EXERCISE:
Each line, starting at the one with "You are a GUI" and running to the end of the data below, is to be set down again exactly, both ends included; leave pictures out.
-- DATA RECORDS follows --
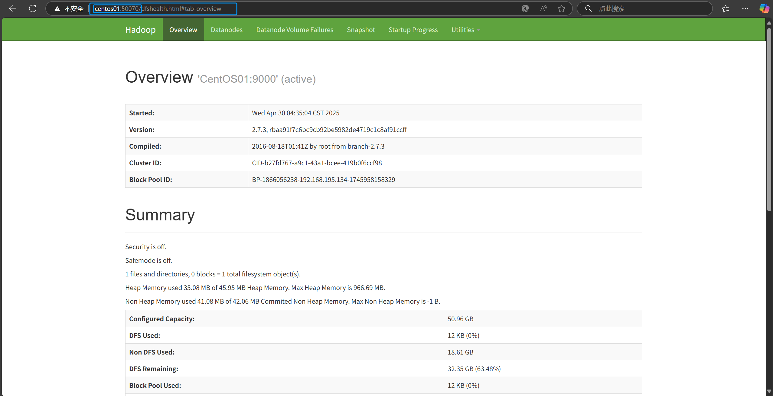Click the not-secure warning triangle icon
Screen dimensions: 773x396
click(x=57, y=9)
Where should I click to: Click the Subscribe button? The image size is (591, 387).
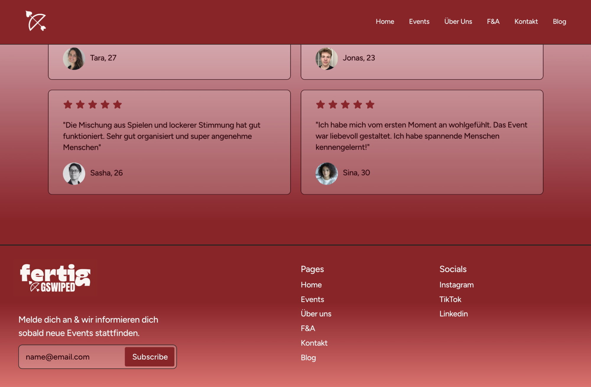coord(150,357)
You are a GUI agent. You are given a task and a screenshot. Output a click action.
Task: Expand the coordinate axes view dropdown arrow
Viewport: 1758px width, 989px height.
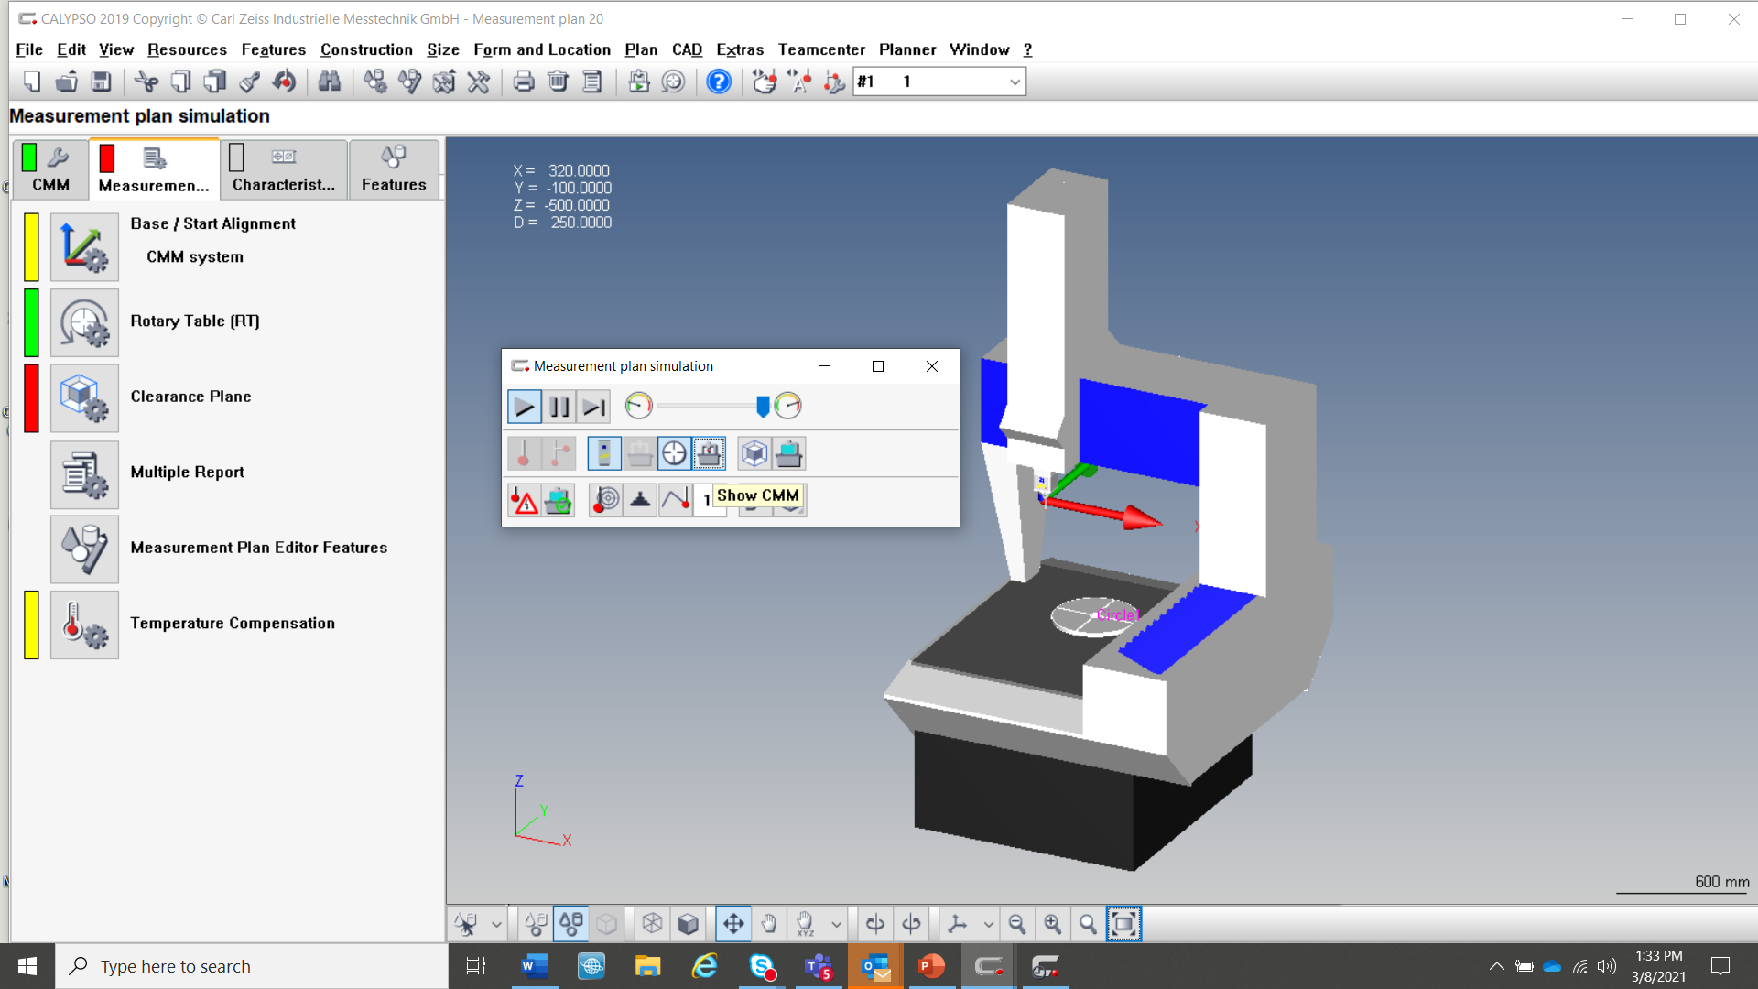tap(988, 924)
-- DATA RECORDS concluded --
COMPLETED TASK:
You are a GUI agent. You are given a task and a screenshot. Output a click action.
Task: Expand the coordinate axes view dropdown arrow
Viewport: 1758px width, 989px height.
tap(988, 924)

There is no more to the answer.